In 2013, California’s Housing and Community Development department defined the regional AMI for a family of four as $64,800, so under Santa Monica’s charter, a family of four living in one of those nine units would have to make less than $20,000 a year.
The other nine units would be for families with “moderate” incomes, or 80 percent of AMI ($51,840 a year for a family of four).
Across the street, another developer hopes to put in 100 new housing units with 20 of them earmarked for people with “low” income, or 50 percent of AMI.
That affordable housing production program is one of the only reasons that an apartment in Santa Monica, especially one walking distance from a future light rail station, could be affordable to someone making less than $20,000 a year.
Still, 38 affordable units is a drop in the bucket, considering officials estimate that Los Angeles County needs to build nearly half-a-million new affordable housing units to ease the burden placed on renters by rising rents.
If Santa Monica’s zoning were relaxed, it could help shore up the number of affordable housing units that were built by private developers.
“If the allowed densities were increased, it’s likely to increase the value of the underlying land,” said Agle. “That would be mitigated by the fact that, if you could build more housing on the site, the land cost per unit would be reduced.”
And, if the developer could build more housing, because the AHPP requires a percentage of the total project to be deed-restricted, it would mean more affordable units per project.
Of all the housing produced in Santa Monica in the past 20 years, 38 percent of it is “affordable to low and moderate income households,” Agle said.
For-profit developers have built about 1,000 deed-restricted in the city, but they aren’t the only ones addressing the need for affordable housing in the city.
Nonprofits and Affordable Housing in Santa Monica
Since its formation in 1982, the nonprofit Community Corporation of Santa Monica (CCSM) has become one of the city’s leading producers of housing for lower income families.

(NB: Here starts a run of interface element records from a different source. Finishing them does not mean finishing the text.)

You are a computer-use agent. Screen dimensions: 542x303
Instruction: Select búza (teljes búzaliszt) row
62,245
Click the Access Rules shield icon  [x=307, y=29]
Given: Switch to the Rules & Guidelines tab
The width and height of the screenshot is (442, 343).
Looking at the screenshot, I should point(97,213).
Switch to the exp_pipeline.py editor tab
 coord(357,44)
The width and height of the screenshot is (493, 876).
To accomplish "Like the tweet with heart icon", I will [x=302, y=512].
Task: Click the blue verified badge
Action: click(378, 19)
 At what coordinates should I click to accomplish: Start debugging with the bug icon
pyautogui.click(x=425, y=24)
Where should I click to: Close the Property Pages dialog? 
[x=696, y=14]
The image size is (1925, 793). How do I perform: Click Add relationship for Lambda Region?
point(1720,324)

But unlike market-rate developers, CCSM and other nonprofits cannot rely on market-rate rents to help subsidize housing.
As a result, they rely on public money, grants, and other funding sources, much of which has recently dried up.
“Historically, because the City was making a contribution… we were very successful when it came to competing for state and federal sources,” Letts said. Until 2012, the City of Santa Monica contributed about $15 million a year to affordable housing production projects from funds it got through its local redevelopment agency (RDA).
Two years ago, however, the State killed RDAs throughout California – there were about 400 – eliminating many nonprofit housing developers’ primary source of funding.
“Over a billion dollars a year was in the [State] financing system in order to get affordable housing done” before RDAs were eliminated, Letts said. “Throughout the state of California, every community is reeling from” the loss of that money.
“It’s going to take years to be able to build ourselves back up,” she said.
There are some state answers to the affordable housing funding crisis, like using cap-and-trade funds to help build affordable housing near transit, since low-income commuters are more likely to take buses and trains to work.
Still, it won’t be enough to make up for the loss of RDAs. That’s why Santa Monica is considering raising fees on property transfers that could help shore up affordable housing funding by about $10 million a year.
With rents as high as they are in Santa Monica, demand for below market-rate housing keeps growing.
As of January, CCSM had about 3,500 on its marketing (or, waiting) list, which it opens to new people every year and only about 10 percent of CCSM’s 1,700 units turn over each year.
“Everybody wants to pay a reasonable price for housing. And reasonable depends on their circumstances,” Letts said. “It diminishes everybody’s quality of life when the vast majority of income goes to rent.”